# Task instructions
Which of the lines below hold "will"? Please return each one.

[[ Data to examine open ]]

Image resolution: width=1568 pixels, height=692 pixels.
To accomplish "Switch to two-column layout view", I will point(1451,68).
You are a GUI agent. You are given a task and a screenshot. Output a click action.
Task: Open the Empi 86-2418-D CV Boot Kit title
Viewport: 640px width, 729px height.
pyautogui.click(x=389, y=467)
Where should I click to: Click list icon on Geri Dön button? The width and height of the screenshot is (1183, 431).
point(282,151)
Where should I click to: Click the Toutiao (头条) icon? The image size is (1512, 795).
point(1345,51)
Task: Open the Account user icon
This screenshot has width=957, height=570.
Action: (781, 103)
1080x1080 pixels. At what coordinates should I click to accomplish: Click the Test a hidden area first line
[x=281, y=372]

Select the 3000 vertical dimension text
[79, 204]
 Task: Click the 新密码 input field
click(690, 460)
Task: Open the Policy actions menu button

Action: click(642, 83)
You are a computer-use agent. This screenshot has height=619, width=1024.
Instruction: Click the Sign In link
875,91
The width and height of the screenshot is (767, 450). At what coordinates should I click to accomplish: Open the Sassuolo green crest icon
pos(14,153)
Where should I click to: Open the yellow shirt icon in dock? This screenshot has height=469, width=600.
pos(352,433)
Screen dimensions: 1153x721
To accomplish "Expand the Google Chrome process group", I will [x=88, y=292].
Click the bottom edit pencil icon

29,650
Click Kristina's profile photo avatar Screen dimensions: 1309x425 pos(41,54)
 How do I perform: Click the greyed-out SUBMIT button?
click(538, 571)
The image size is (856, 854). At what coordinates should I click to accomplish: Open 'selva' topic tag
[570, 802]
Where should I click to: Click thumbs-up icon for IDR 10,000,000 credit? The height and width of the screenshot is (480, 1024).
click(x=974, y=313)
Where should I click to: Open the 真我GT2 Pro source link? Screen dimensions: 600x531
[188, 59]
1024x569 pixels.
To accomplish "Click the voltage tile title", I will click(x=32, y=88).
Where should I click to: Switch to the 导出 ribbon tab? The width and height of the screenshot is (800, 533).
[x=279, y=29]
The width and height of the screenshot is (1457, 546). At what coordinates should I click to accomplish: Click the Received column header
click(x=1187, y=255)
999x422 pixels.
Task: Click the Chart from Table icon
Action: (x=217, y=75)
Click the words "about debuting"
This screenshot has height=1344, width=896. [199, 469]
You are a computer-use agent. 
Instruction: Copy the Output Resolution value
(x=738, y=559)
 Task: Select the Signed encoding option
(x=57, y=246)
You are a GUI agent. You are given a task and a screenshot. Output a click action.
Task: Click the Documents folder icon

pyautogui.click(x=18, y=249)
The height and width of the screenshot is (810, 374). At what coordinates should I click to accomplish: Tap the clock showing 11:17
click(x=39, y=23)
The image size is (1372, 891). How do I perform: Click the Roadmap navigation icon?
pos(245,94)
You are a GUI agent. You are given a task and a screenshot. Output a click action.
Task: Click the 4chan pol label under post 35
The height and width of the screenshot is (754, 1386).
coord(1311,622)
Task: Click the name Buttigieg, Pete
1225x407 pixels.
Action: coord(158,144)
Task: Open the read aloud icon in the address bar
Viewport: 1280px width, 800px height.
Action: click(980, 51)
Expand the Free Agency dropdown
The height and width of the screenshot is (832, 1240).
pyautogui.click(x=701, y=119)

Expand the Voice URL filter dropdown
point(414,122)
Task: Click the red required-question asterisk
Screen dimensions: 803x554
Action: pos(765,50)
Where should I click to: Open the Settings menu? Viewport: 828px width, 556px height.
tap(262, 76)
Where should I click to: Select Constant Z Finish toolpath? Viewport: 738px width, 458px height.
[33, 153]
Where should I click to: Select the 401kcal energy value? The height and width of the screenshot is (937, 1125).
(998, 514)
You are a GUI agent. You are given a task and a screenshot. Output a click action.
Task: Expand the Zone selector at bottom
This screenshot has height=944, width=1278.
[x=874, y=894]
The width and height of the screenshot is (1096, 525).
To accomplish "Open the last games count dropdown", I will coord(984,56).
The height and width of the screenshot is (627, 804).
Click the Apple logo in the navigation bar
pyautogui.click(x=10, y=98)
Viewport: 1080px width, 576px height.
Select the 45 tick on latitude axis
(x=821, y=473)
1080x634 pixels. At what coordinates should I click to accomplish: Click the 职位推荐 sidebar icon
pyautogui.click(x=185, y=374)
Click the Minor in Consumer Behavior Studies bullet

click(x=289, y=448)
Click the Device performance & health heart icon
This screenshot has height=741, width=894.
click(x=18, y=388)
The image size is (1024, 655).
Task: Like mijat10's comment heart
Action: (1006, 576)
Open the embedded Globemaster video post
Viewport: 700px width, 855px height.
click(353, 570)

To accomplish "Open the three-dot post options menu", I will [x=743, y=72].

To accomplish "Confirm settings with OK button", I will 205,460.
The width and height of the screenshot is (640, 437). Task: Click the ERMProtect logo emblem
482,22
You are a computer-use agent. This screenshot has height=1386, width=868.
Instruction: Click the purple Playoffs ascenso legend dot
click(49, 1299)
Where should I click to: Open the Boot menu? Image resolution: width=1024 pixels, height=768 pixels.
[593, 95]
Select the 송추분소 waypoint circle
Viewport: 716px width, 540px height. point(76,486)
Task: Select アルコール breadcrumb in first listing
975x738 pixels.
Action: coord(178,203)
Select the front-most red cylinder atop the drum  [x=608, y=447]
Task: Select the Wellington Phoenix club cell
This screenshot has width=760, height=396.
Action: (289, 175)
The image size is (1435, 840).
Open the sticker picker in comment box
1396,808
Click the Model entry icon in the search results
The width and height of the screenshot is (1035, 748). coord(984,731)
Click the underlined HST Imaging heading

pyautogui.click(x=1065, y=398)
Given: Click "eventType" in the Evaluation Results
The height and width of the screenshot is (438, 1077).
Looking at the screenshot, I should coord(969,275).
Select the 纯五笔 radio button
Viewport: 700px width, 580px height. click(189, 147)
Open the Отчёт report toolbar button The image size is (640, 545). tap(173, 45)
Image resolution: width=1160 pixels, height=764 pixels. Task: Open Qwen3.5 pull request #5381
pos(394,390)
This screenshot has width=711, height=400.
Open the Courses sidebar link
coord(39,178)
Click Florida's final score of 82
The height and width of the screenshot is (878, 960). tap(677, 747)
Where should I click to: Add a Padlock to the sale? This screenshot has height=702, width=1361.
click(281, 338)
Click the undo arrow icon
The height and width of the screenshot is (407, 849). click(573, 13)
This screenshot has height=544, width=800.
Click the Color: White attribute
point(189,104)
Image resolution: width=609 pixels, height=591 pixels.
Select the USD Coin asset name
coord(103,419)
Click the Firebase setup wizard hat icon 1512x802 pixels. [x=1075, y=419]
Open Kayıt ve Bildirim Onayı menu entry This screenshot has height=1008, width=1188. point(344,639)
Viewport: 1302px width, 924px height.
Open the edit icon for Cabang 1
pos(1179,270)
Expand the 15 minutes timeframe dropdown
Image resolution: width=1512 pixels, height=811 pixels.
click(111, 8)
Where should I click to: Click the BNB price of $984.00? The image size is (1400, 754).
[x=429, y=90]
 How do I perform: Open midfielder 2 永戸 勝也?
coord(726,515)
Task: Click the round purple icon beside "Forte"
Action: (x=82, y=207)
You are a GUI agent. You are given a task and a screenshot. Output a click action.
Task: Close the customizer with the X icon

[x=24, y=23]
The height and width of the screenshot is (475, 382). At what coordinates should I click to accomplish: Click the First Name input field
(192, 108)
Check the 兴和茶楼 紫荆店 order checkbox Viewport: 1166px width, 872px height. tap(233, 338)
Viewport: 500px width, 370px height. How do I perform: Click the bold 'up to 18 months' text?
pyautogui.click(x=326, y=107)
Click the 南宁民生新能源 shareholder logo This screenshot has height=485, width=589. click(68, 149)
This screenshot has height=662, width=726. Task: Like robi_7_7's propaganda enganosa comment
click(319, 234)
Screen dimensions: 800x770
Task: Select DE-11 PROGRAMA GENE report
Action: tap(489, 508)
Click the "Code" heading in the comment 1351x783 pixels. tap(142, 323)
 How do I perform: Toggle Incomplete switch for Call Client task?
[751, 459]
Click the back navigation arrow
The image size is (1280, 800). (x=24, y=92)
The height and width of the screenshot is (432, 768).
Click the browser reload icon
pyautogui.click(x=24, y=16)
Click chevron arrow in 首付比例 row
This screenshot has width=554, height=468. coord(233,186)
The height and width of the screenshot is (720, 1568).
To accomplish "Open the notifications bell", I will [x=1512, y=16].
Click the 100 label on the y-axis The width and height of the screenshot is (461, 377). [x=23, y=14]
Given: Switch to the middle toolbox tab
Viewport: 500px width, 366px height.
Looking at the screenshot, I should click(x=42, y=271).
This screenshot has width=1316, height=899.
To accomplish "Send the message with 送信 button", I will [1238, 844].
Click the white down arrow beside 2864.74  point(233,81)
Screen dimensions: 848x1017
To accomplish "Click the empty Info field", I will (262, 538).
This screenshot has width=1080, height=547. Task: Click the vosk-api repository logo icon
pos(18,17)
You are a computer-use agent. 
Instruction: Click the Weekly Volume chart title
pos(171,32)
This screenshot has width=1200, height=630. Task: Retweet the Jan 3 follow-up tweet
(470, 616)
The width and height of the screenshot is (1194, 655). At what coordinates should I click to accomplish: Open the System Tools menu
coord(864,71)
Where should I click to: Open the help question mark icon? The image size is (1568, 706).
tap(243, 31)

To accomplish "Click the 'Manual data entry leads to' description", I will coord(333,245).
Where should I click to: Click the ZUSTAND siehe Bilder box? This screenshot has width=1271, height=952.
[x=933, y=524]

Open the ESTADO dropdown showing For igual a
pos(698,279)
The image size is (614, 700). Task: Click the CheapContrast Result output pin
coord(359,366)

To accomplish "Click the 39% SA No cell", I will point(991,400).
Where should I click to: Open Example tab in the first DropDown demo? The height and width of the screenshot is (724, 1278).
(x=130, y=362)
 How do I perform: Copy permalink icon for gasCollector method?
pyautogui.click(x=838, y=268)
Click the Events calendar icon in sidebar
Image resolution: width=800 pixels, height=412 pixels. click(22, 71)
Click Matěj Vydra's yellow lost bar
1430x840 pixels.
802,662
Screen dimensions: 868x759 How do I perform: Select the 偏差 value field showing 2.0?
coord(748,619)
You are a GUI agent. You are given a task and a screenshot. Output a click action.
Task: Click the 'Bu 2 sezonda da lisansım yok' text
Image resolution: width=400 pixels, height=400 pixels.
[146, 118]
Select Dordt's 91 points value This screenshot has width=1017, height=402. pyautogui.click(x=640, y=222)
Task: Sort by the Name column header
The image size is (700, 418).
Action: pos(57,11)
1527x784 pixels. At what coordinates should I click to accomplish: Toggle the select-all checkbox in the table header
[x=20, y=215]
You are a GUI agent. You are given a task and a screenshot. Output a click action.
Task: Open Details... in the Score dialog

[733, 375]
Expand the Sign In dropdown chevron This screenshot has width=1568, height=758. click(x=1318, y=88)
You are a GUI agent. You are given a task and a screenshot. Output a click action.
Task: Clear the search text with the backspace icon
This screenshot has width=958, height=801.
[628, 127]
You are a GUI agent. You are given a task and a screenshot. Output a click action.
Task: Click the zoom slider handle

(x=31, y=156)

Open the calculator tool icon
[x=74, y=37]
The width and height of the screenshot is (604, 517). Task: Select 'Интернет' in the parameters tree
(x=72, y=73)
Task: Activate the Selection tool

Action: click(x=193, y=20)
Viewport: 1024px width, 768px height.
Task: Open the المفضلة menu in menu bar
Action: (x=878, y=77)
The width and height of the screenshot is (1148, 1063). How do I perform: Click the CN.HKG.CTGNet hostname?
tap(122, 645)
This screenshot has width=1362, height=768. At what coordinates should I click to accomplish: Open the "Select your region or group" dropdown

[[ Data to examine closed ]]

# Solution to the problem
To accomplish "Switch to two-column layout view", I will point(1451,68).
To accomplish "Expand the Google Chrome process group", I will [x=88, y=292].
To accomplish "Click the voltage tile title", I will click(x=32, y=88).
To accomplish "Open the last games count dropdown", I will coord(984,56).
To accomplish "Open the three-dot post options menu", I will [x=743, y=72].
To accomplish "Confirm settings with OK button", I will 205,460.
To accomplish "Open the notifications bell", I will [x=1512, y=16].
To accomplish "Send the message with 送信 button", I will [1238, 844].
To accomplish "Click the empty Info field", I will (262, 538).
To accomplish "Click the 'Manual data entry leads to' description", I will coord(333,245).
To accomplish "Click the 39% SA No cell", I will point(991,400).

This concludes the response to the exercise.